# [REQUIRED WORK]
Would you please copy exactly the line with "Instruction: Click the" and all lines that follow it in the data below, through the last one?

# [DATA TO EXAMINE]
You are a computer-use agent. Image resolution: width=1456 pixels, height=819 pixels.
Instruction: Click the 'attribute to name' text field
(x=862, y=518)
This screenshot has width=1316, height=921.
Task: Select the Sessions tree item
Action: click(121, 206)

# [EXERCISE OUTPUT]
Instruction: Click the 'attribute to name' text field
(x=862, y=518)
This screenshot has width=1316, height=921.
Task: Select the Sessions tree item
Action: click(121, 206)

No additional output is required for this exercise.